The harmonic mean divides n by the sum of reciprocals and suits rates like average speed; for a trip at 40 and 60 mph over equal distances, the harmonic mean is 2 × 40 × 60 / (40 + 60) = 48 mph, and you can verify the travel times behind that result with a speed distance time calculator.

Wolfram MathWorld notes that for any set of positive numbers the harmonic mean never exceeds the geometric mean, which never exceeds the arithmetic mean. Choosing the right mean prevents misleading results.

Real-World Uses of Averages in Everyday Life

Averages appear everywhere: teachers compute grade point averages, economists track average income, and analysts report average customer spend.

In finance, weighted averages summarize portfolio returns; in sports, batting and scoring averages compare athletes; in science, the mean of repeated measurements reduces random error.

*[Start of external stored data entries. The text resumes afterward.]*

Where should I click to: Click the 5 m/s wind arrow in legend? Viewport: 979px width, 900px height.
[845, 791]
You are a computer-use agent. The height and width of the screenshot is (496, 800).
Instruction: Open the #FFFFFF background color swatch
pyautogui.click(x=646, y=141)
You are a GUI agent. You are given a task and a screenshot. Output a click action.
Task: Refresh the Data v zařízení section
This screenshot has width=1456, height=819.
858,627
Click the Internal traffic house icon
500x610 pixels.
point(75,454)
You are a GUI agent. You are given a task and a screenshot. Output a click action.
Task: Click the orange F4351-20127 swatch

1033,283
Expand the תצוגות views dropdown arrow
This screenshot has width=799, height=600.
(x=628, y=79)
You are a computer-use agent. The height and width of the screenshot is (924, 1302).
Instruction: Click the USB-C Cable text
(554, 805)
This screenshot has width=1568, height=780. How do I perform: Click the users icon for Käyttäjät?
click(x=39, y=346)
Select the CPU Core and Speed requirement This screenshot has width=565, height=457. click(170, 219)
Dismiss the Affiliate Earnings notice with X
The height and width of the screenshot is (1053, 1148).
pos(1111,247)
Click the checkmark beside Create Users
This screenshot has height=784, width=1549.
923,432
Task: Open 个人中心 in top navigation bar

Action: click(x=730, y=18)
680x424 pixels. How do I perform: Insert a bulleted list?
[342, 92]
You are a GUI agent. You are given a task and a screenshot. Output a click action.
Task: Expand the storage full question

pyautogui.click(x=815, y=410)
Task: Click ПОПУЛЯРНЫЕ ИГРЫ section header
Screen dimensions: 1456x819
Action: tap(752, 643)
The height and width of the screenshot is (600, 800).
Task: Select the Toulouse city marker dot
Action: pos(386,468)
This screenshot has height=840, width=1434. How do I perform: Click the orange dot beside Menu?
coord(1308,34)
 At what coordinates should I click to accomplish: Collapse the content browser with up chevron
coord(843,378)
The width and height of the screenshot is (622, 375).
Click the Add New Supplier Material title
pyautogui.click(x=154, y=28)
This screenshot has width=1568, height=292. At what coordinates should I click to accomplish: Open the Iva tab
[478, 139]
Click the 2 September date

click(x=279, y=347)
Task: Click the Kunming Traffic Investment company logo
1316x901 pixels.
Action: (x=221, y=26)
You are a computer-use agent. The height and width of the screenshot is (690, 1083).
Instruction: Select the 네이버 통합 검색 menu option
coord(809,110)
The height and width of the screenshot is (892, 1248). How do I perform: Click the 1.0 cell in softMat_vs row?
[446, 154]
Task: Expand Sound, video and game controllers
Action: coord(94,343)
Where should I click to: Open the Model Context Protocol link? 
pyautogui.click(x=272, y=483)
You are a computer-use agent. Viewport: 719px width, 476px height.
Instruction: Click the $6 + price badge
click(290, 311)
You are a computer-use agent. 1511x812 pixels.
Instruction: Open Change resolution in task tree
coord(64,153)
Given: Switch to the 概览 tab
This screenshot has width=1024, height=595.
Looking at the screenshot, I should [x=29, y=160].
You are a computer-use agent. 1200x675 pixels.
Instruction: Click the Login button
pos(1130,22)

Khan Academy highlights the median as the preferred average for skewed data such as home prices or salaries, because a few extreme values pull the mean upward. Standard deviation, reported alongside the mean, tells you how tightly data clusters around it.

Businesses also use moving averages to smooth noisy time-series data and reveal underlying trends over rolling periods.

Common Mistakes When Calculating Averages

The most common error is letting outliers distort the mean: for 2, 3, 4, 5, 100 the mean is 114 / 5 = 22.8, yet the median of 4 far better represents the typical value.

Another frequent mistake is averaging percentages or rates directly without weighting them by their base amounts. People also confuse mode (most frequent value) with mean, or forget that an even-sized data set has no single middle number, so the median is the average of the two central values.

Encyclopaedia Britannica cautions that no single average fits every distribution. Finally, always match the number of weights to the number of values in a weighted average.